Measuring AI Coding Tools: A Multi-Level Framework for Engineering Leaders
Throughout this discussion, we’ve identified the problems with AI measurement:
- Velocity is a vanity metric
- Verification overhead is real and costly
- Outcome metrics matter more than output metrics
Now, what’s the practical framework to actually measure this?
Context: Scaling Engineering with AI
We’re scaling from 25 to 80+ engineers. AI tools are already embedded in our workflow.
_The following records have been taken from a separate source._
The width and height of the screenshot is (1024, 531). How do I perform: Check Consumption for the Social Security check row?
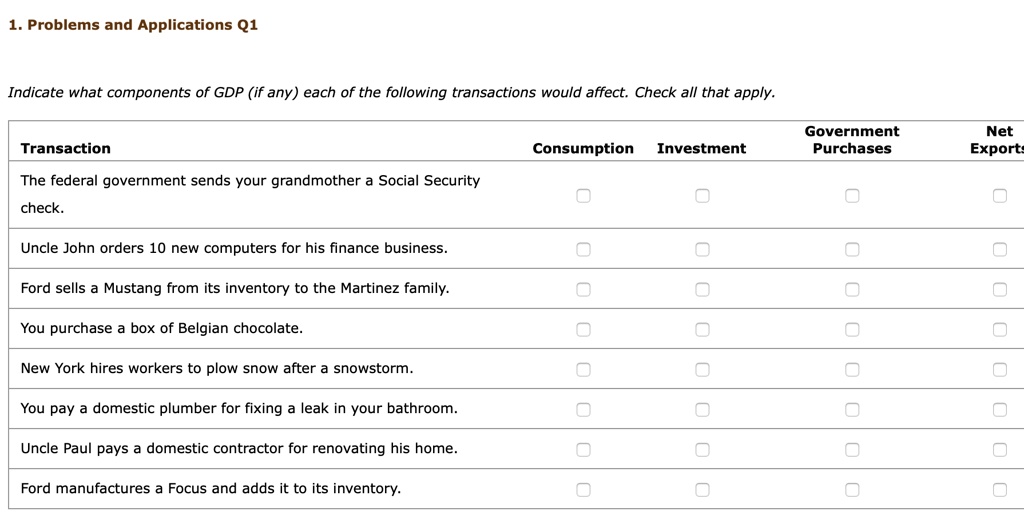(583, 195)
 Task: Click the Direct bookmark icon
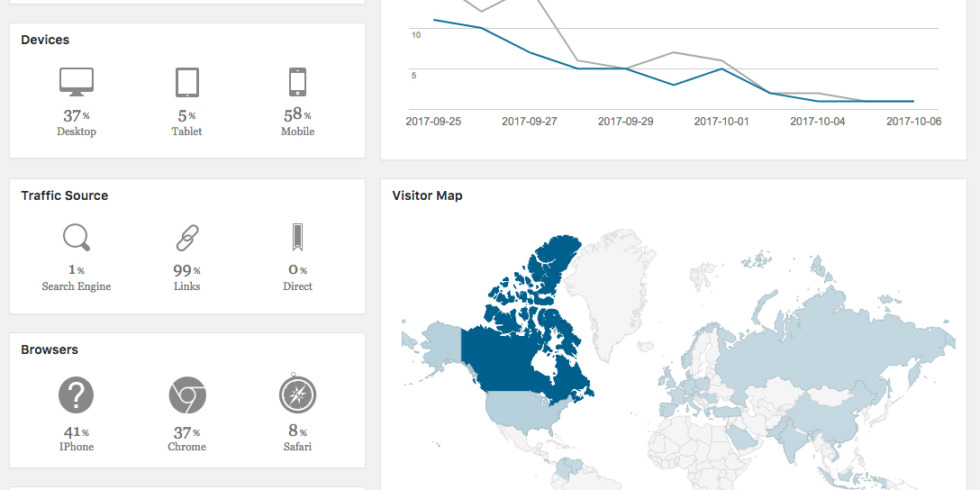(x=298, y=238)
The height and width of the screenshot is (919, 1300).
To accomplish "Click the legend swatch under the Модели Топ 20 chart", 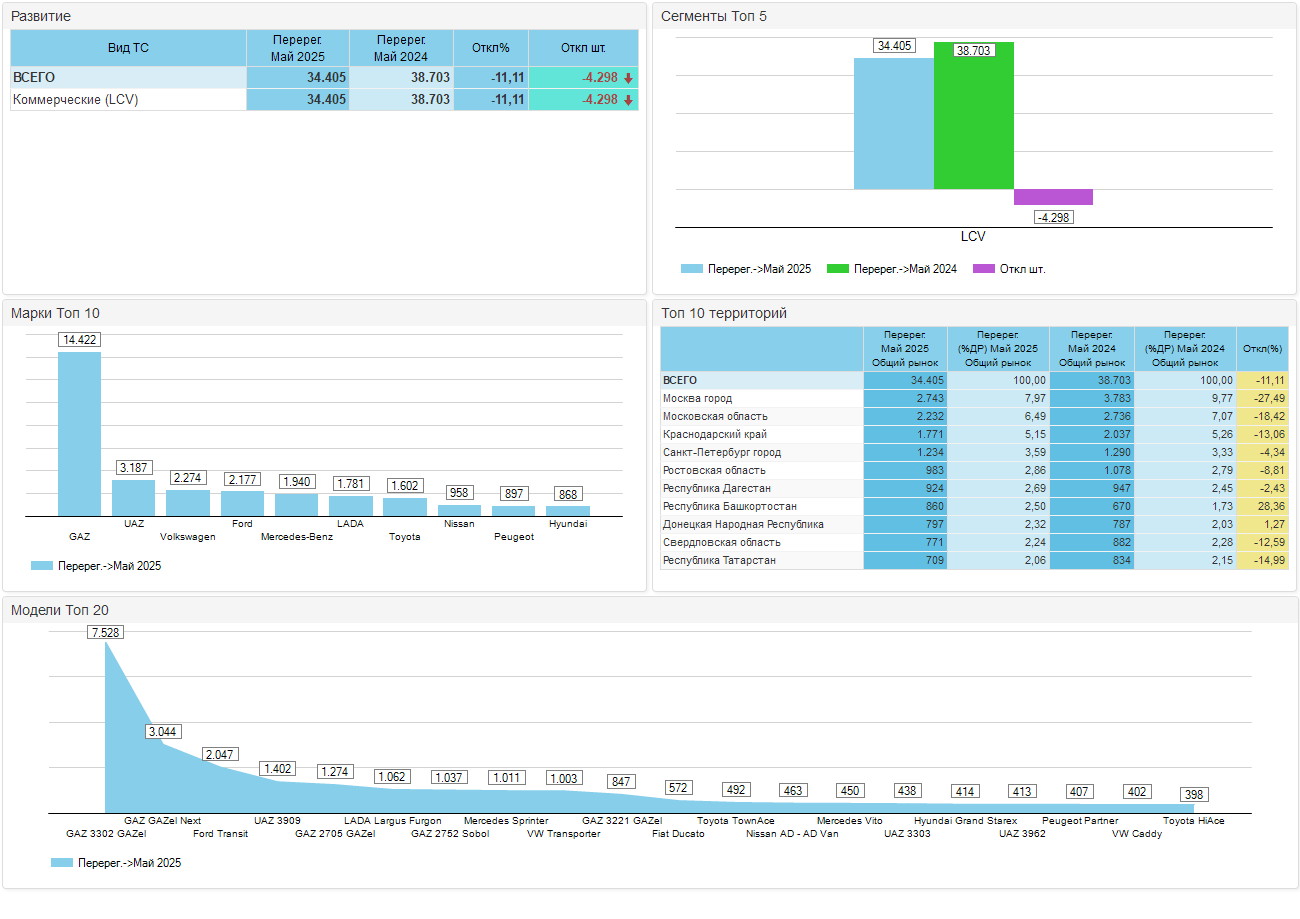I will pyautogui.click(x=62, y=862).
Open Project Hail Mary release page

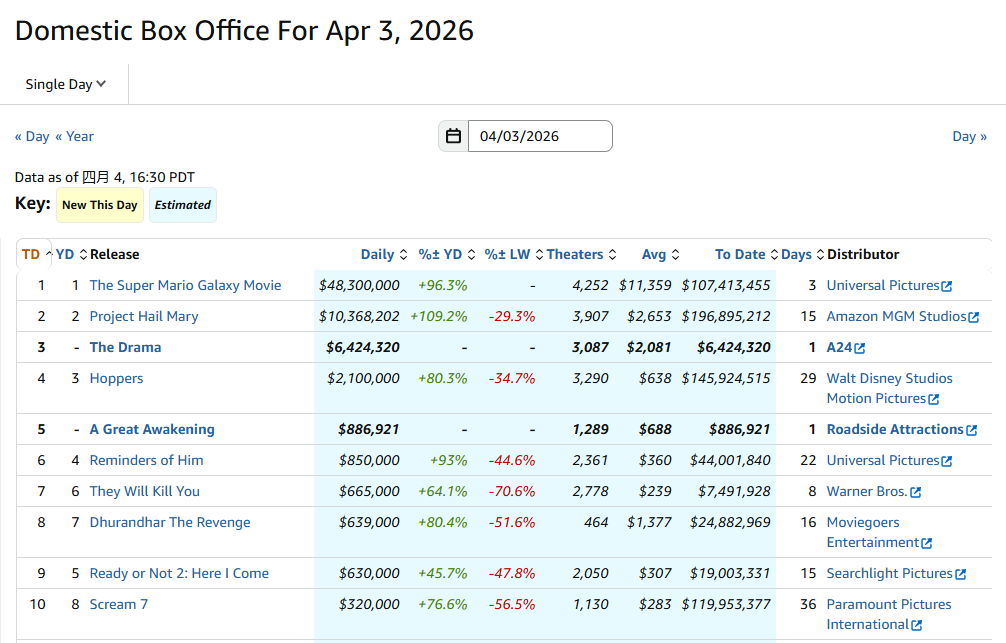click(144, 316)
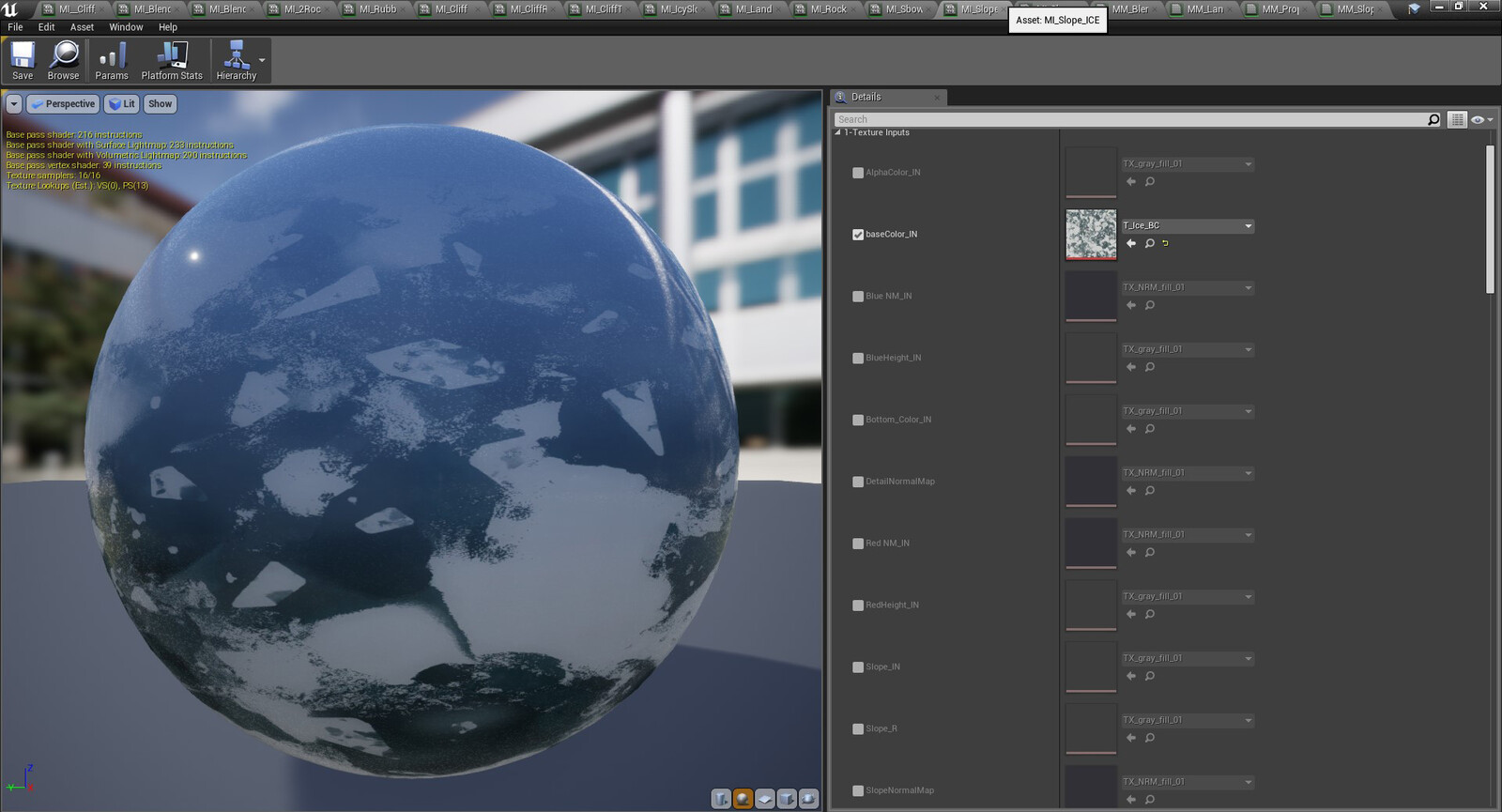Browse to asset in Content Browser
Viewport: 1502px width, 812px height.
63,61
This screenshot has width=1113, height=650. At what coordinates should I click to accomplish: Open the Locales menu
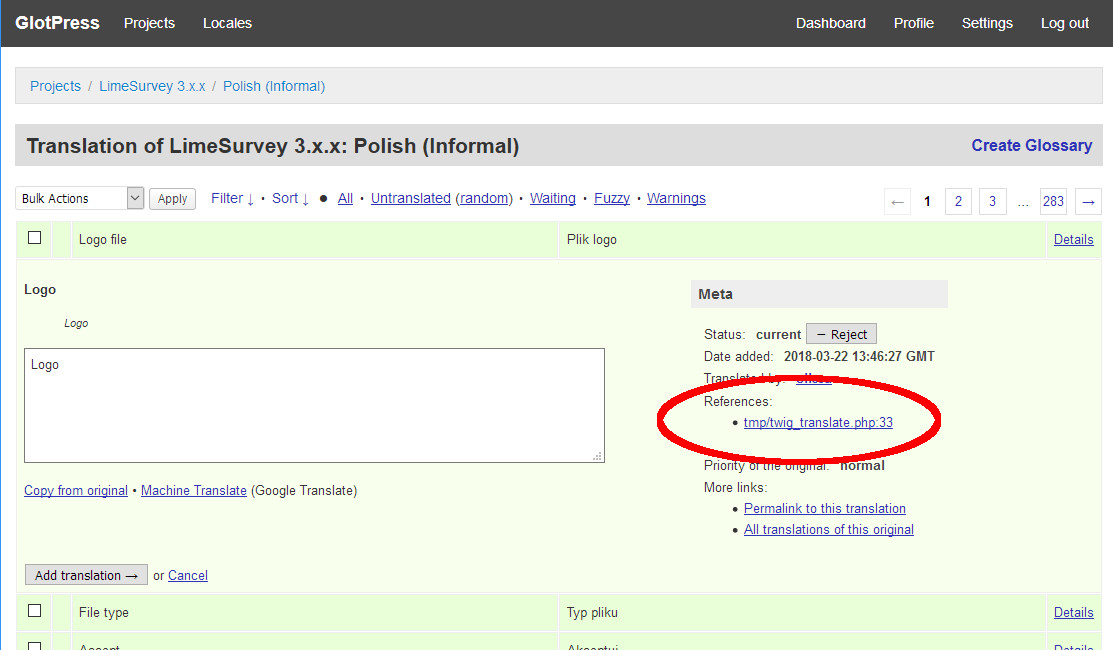point(227,23)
We need measurement that works at scale and guides decision-making.
The Three-Level Measurement Framework
I propose measuring AI impact at three distinct levels, each with its own metrics, cadence, and interventions.
Level 1: Individual Developer Experience
What we’re measuring: Flow state, cognitive load, satisfaction, learning
Metrics:
- Context switches per day (tool instrumentation)
- Flow time percentage (self-reported + calendar analysis)
- Developer satisfaction scores (quarterly survey)
- Skill development trajectory (career conversations)
AI impact questions:
- Does AI help or hurt flow state?
- Is cognitive load from verification worth generation speed?
- Are developers happier and growing?
Cadence: Weekly team check-ins, monthly trends
Level 2: Team Delivery Effectiveness
What we’re measuring: Quality, collaboration, delivery reliability
Metrics:
- Code review cycles and duration
- Change failure rate (post-deploy issues)
- Mean time to recovery (MTTR)
- Deployment frequency
- Test coverage and quality
- Technical debt accumulation
AI impact questions:
- Is code quality improving or degrading?
- Is review burden sustainable?
- Are we delivering reliably?
Cadence: Sprint retrospectives, monthly metrics reviews
Level 3: Organization Business Impact
What we’re measuring: Customer value, innovation capacity, sustainability
Metrics:
- Time to customer value (idea → adoption)
- Customer-reported bugs and satisfaction
- Technical debt trajectory (long-term)
- Talent retention and growth
- Innovation capacity (new capabilities delivered)
AI impact questions:
- Are we delivering more customer value?
- Is the codebase healthier?
- Are we more capable as an organization?
Cadence: Quarterly business reviews, annual strategic planning
Key Insight: Multi-Level Optimization
AI may help at one level but hurt at another:
Example from our data:
- Individual: Velocity up 25% (positive)
- Team: Quality down 15% (negative)
- Organization: Customer impact neutral (concerning)
Intervention needed: Focus AI on debugging (clear win), restrict code generation (mixed results).
The Dashboard Approach
Leading indicators (individual level) predict lagging indicators (org level).
If individual flow state drops, team quality will eventually degrade. If team quality degrades, customer impact will eventually suffer.
This creates early warning signals for intervention.
Practical Implementation Steps
Step 1: Establish Baselines
Measure current state before changing AI usage:
- Individual: Developer survey, flow state assessment
- Team: DORA metrics, code quality benchmarks
- Org: Customer satisfaction, technical debt index
Step 2: Instrument at All Three Levels
Don’t just track velocity:
- Individual: Weekly surveys, tool analytics
- Team: GitHub metrics, incident tracking
- Org: Customer metrics, business outcomes
Step 3: Track Trends, Not Absolutes
Absolute numbers vary by context. What matters is:
- Are things getting better or worse?
- Is AI helping or hurting the trend?
Step 4: Adjust AI Usage Based on Data
If data shows problems, intervene:
- Restrict AI in areas where it’s causing harm
- Expand AI in areas where it’s delivering value
- Continuously adjust based on measurement
Real Example: Our Multi-Level Analysis
Last quarter findings:
Individual level:
- Flow state: Improved for debugging, degraded for complex work
- Satisfaction: Mixed (love debugging help, frustrated with verification burden)
Team level:
- MTTR: Down 40% (excellent)
- Change failure rate: Up 18% (concerning)
- Review cycles: Up 35% (problematic)
Organization level:
- Customer impact: Neutral (faster fixes, more bugs initially)
- Technical debt: Increasing (AI code requires refactoring)
Decision: Focus AI on debugging and error analysis (tier 1), be very cautious with complex code generation (tier 3).
The Multi-Level Question Framework
For any AI impact assessment, ask:
Individual: Are developers happier, growing, and effective?
Team: Are we delivering quality work reliably?
Organization: Are we creating customer value sustainably?
All three must be “yes” for AI to be truly successful.
Call to Action
What frameworks are you using?
I’d love to hear:
- How others are measuring across levels
- What metrics are proving most useful
- What interventions are working
- What early warning signals have proven reliable
Let’s learn together. AI measurement is too important to get wrong, and we’re all figuring this out in real-time.